Re: Replacing WebSQL with a Relational Data Model. from Keean Schupke on 2010-10-26 (public-webapps@w3.org from October to December 2010)

From: Keean Schupke <keean@fry-it.com>
Date: Tue, 26 Oct 2010 13:35:16 +0100
To: Jeremy Orlow <jorlow@chromium.org>
Cc: Jonas Sicking <jonas@sicking.cc>, public-webapps@w3.org
Message-ID: <AANLkTik1ccrjCvvaM=nuzAjOvNOhnc3ZjHVmZUMg5fzh@mail.gmail.com>
>rather than a standard or anything that needs support from browser vendors.

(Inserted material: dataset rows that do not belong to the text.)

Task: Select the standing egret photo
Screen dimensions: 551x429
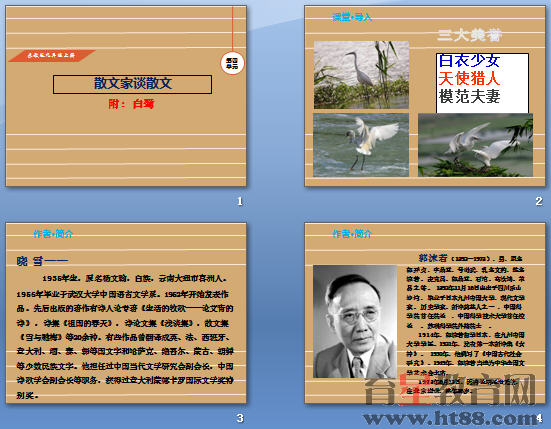Action: pyautogui.click(x=361, y=75)
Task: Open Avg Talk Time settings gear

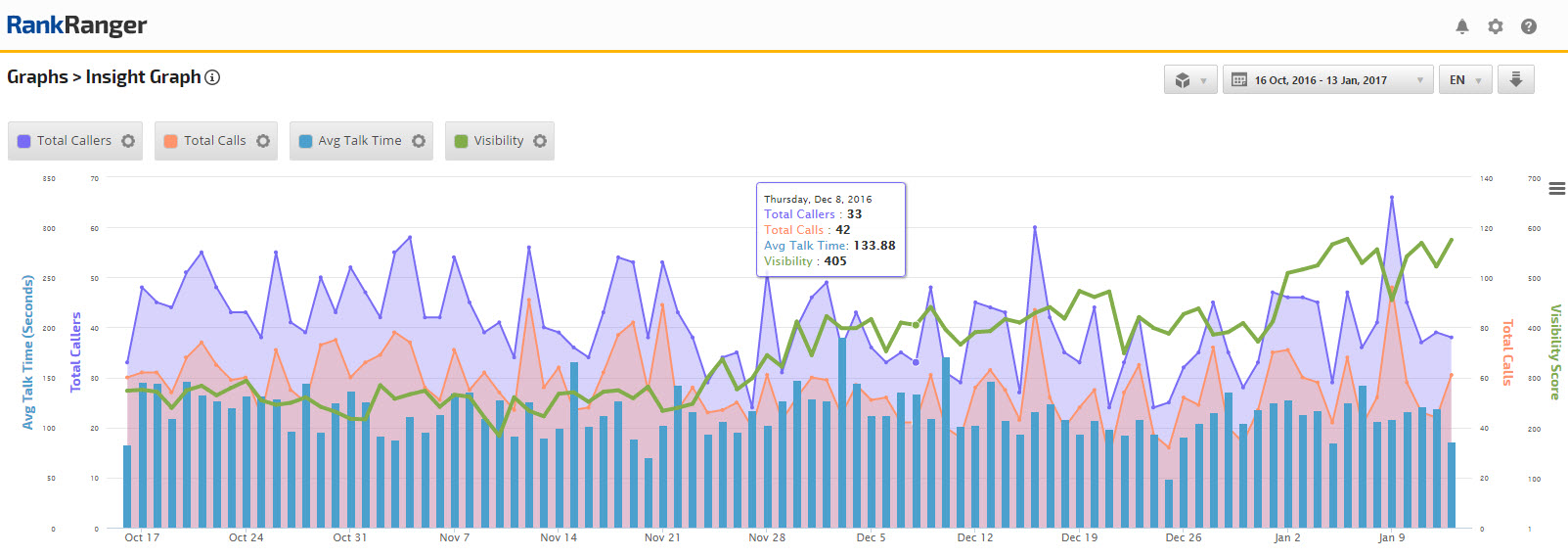Action: pos(419,141)
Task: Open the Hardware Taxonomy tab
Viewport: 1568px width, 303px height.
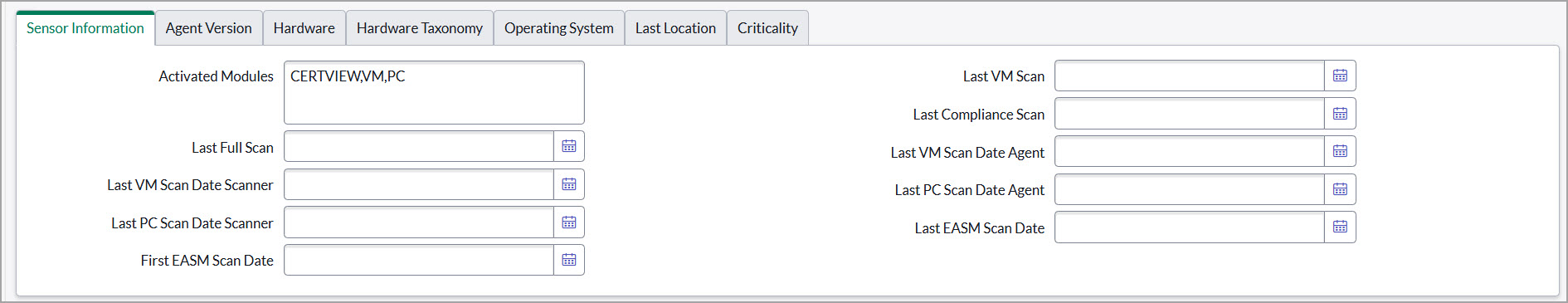Action: pos(420,28)
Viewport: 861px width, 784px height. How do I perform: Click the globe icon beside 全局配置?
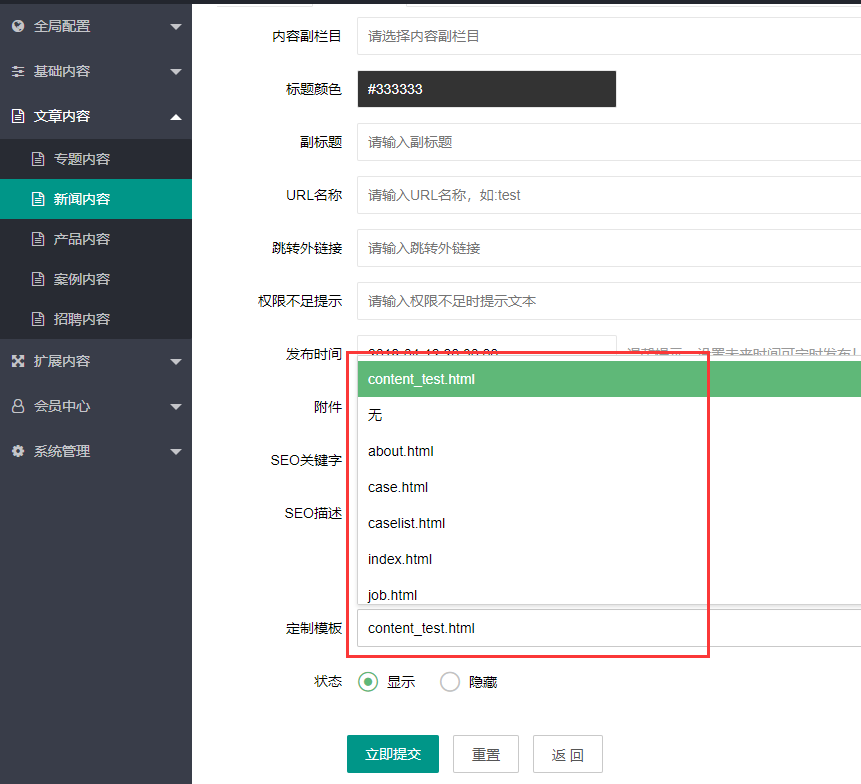(18, 26)
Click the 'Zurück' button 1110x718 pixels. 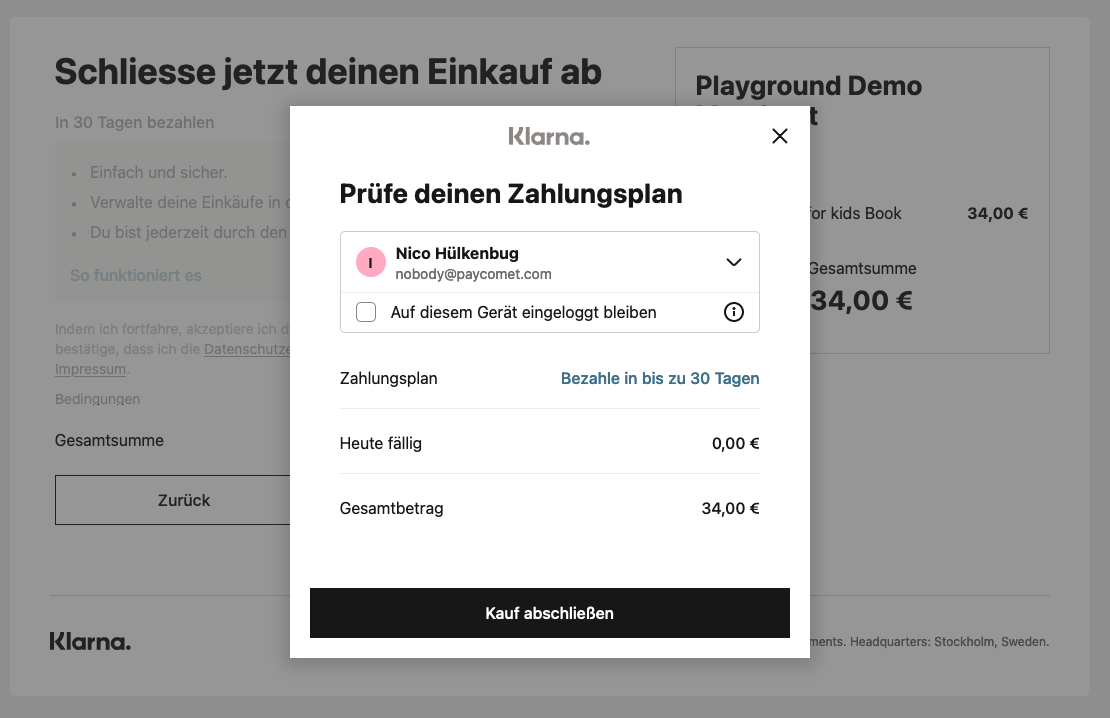click(x=173, y=500)

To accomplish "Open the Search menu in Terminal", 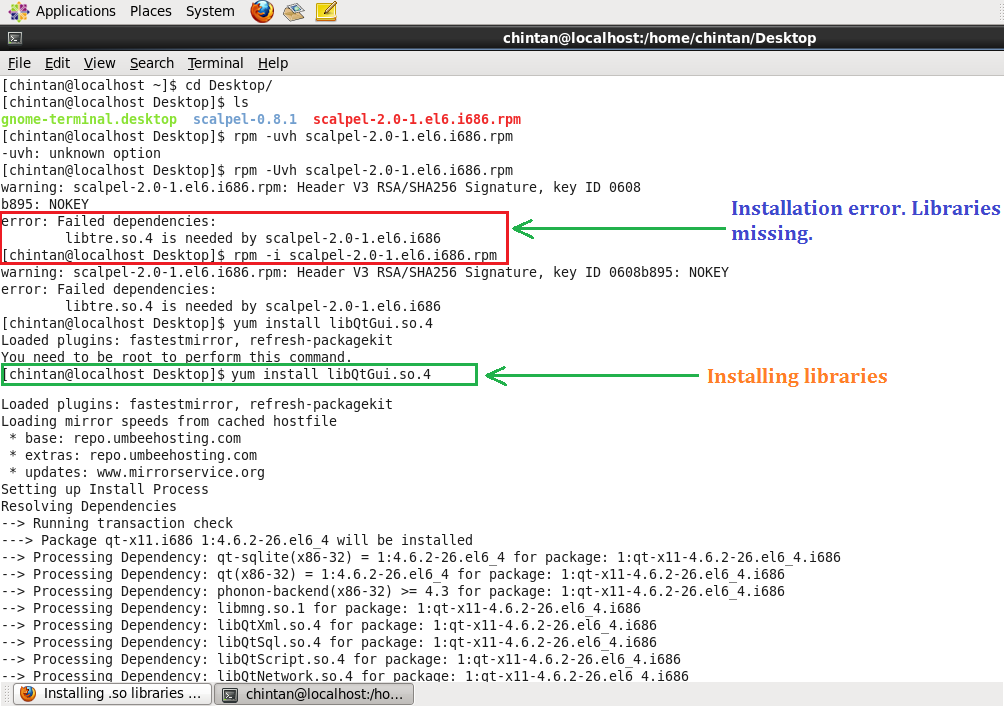I will [151, 63].
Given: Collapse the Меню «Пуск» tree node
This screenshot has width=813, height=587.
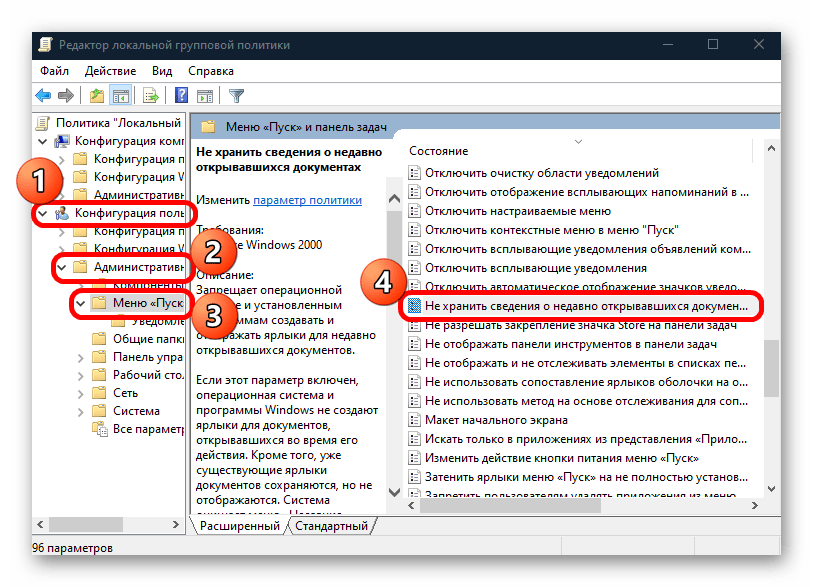Looking at the screenshot, I should coord(81,303).
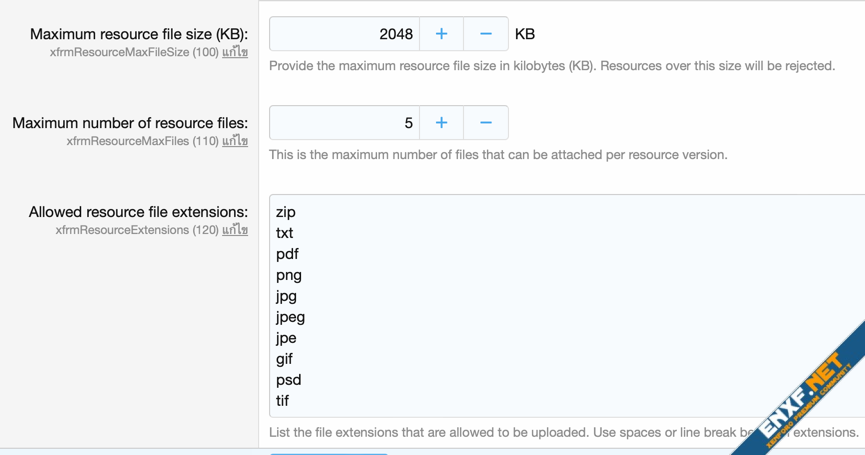865x455 pixels.
Task: Place cursor on the 'jpeg' extension line
Action: point(291,317)
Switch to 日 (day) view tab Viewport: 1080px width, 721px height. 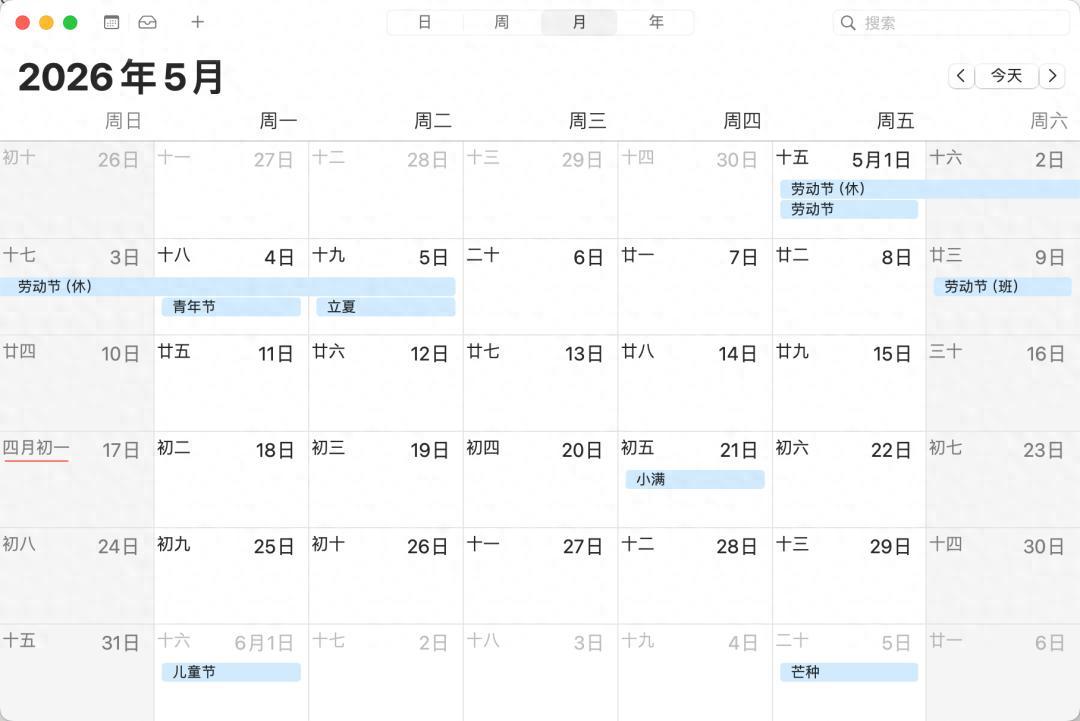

An implementation of the relational algebra would be ideal for
standardisation as it is:

- complete
- mathematically sound
- has a minimal API (the minimum number of API objects to implement a
complete system).
- can be formally defined, with definitions derived from the definition of
relational algebra.

I believe the best use of this API will be as a replacement for WebSQL,
allowing a database engine like SQLite or MySQL to be used to provide the
functionality. Such use does require standardisation and implementation in
the browsers. IndexedDB is not a replacement for WebSQL at the moment, and
even with joins, I don't think it will compete with a dedicated database for
performance (when dealing with real world queries with joins, compound
indexes etc...)

I am interested in implementing a relational layer on top of IndexedDB for
educational purposes and to help get something standardised, but I don't
think anyone would consider a small relational DB layer in JavaScript a
serious alternative to a decent relational database backend.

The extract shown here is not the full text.